26/02/2026 - Definidos como población adulta en transición. ¿Cómo adaptar hábitos para envejecer con salud sin medicalizar la vida?

En Argentina, según el INDEC, hay más de 14,3 millones de personas entre 50 y 64 años, casi un tercio de la población total. Esta generación —lejos de ser "anciana"— enfrenta una etapa de madurez con cambios fisiológicos reales, pero también con oportunidades para ajustar hábitos que impactan en la salud a largo plazo.

Según la OMS el 70% de los factores que contribuyen a una longevidad saludable están relacionados con el estilo de vida, no con la genética. Esto no significa que los 50 sean una "edad límite" para cambiar, sino una oportunidad para incorporar ajustes progresivos basados en evidencia.

¿Qué hábitos merecen reconsiderarse?

Sedentarismo acumulado: La OMS advierte que cerca de 1.800 millones de adultos en el mundo corren riesgo de enfermedades por inactividad física. A partir de los 50, la pérdida gradual de masa muscular (sarcopenia) se acelera si no hay estímulo físico regular. Pero esto no significa "correr maratones": la clave está en la constancia, no en la intensidad extrema.

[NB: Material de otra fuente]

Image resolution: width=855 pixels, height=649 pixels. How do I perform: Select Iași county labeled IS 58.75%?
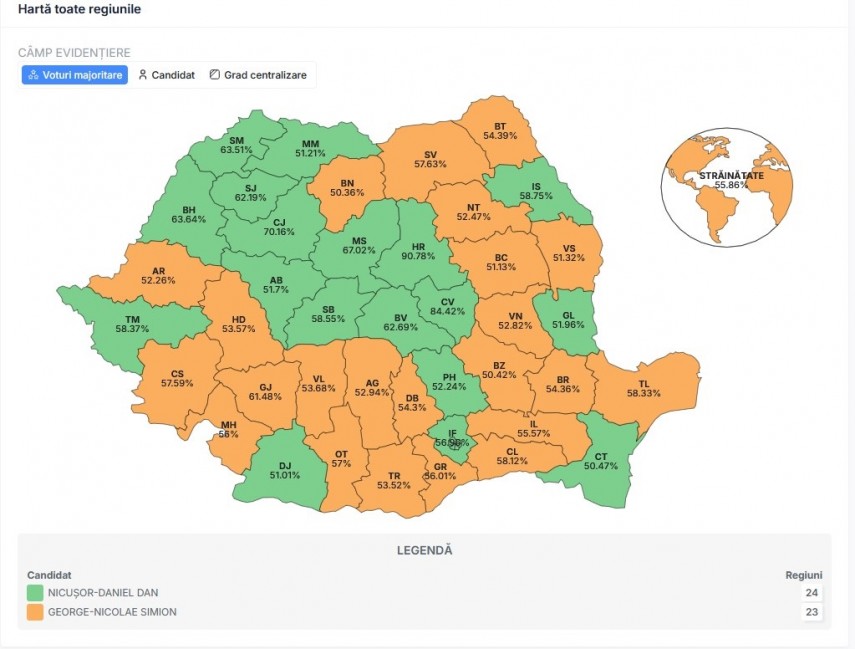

Alimentación ultraprocesada como norma: El consumo habitual de alimentos con alto contenido de sodio, azúcares añadidos y grasas trans incrementa el riesgo cardiovascular. La Sociedad Argentina de Gerontología y Geriatría (SAGG) recomienda priorizar alimentos integrales y reducir progresivamente los ultraprocesados, sin caer en dietas restrictivas extremas.

Consumo excesivo de alcohol "social": La American Heart Association señala que el consumo regular de alcohol —incluso en cantidades moderadas— puede afectar la presión arterial y el metabolismo a partir de los 50 años. No se trata de prohibir, sino de reconsiderar la frecuencia: ¿es necesario beber todos los fines de semana?

Aislamiento social progresivo: Estudios recientes vinculan el aislamiento social en adultos mayores con mayor riesgo de deterioro cognitivo. Mantener redes activas —amistades, grupos comunitarios, actividades compartidas— es un factor protector tan importante como la alimentación o el ejercicio.

 

Hábitos a incorporar

Actividad física regular, no heroica: La OMS recomienda para adultos de 50 años en adelante:

  • 150 minutos semanales de actividad aeróbica de intensidad moderada (caminata rápida, bicicleta, natación).
  • 2 días por semana de ejercicios de fuerza (pesas livianas, bandas elásticas, ejercicios con el peso corporal).
  • Actividades de equilibrio 3 veces por semana (yoga suave, tai chi) para prevenir caídas.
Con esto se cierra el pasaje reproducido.